- [Challenge]: Repeat the lines word for word, starting with the line that contains "Given: Open the Foreign language link" and going on through the last line, but leave the pictures out of your answer.

— START Provided records —

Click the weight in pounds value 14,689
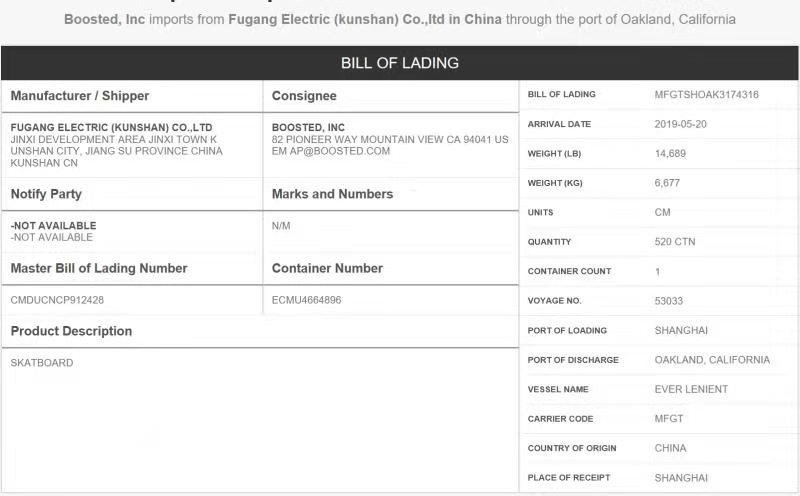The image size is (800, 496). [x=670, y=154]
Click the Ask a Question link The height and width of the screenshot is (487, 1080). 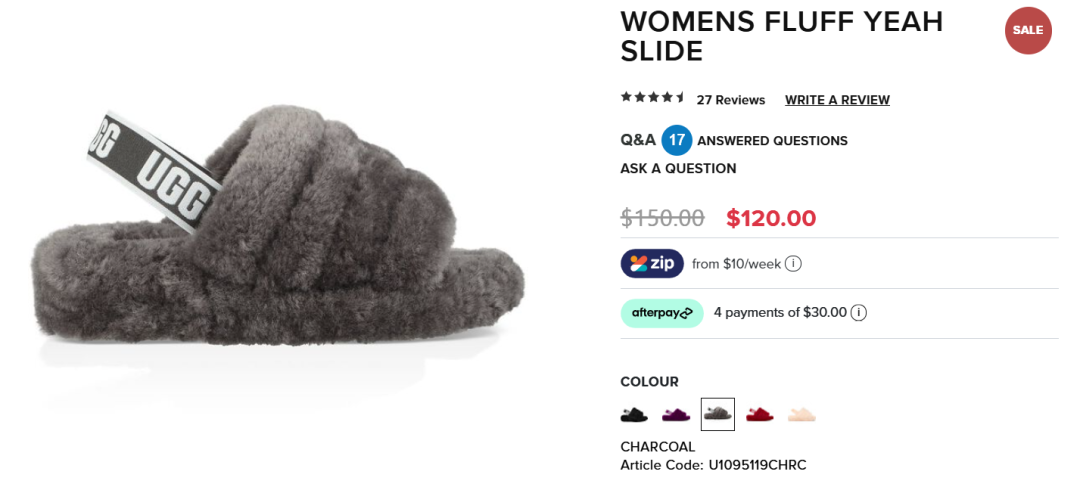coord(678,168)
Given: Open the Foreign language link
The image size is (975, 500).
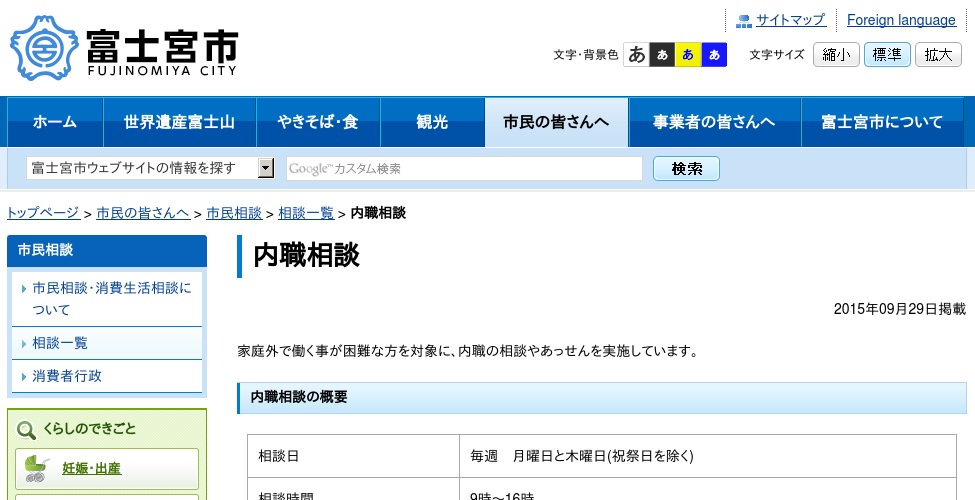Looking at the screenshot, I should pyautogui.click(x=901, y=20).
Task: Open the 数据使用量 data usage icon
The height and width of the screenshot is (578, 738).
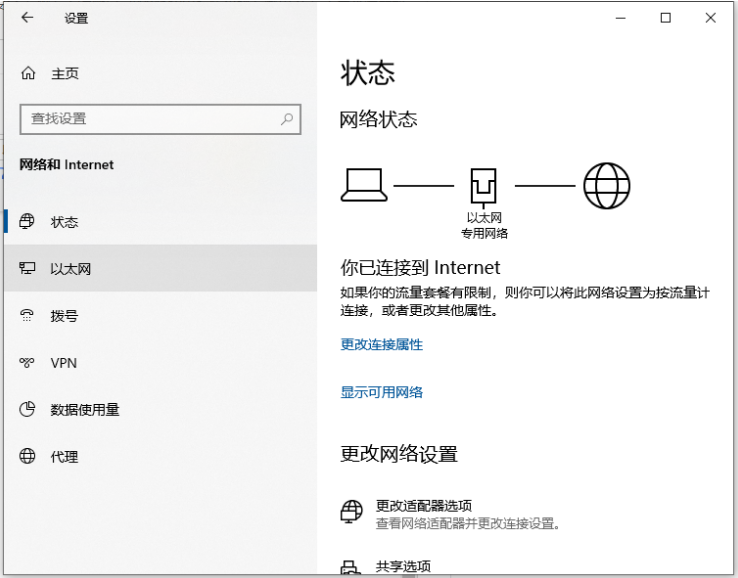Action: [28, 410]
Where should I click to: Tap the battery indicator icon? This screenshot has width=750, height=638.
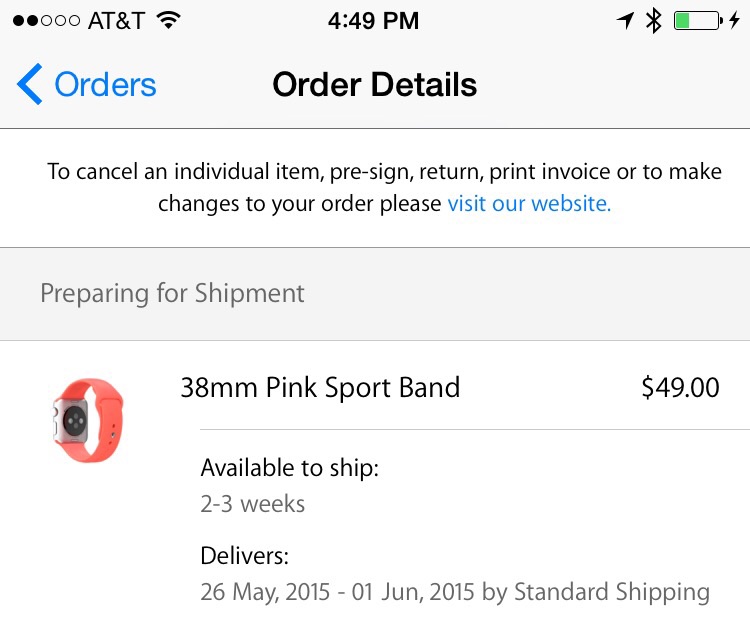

— END Provided records —

- [Result of this exercise]:
Given: Open the Foreign language link
The image size is (975, 500).
Looking at the screenshot, I should pyautogui.click(x=901, y=20).
Task: Open the 数据使用量 data usage icon
The height and width of the screenshot is (578, 738).
Action: [28, 410]
Where should I click to: Tap the battery indicator icon? This screenshot has width=750, height=638.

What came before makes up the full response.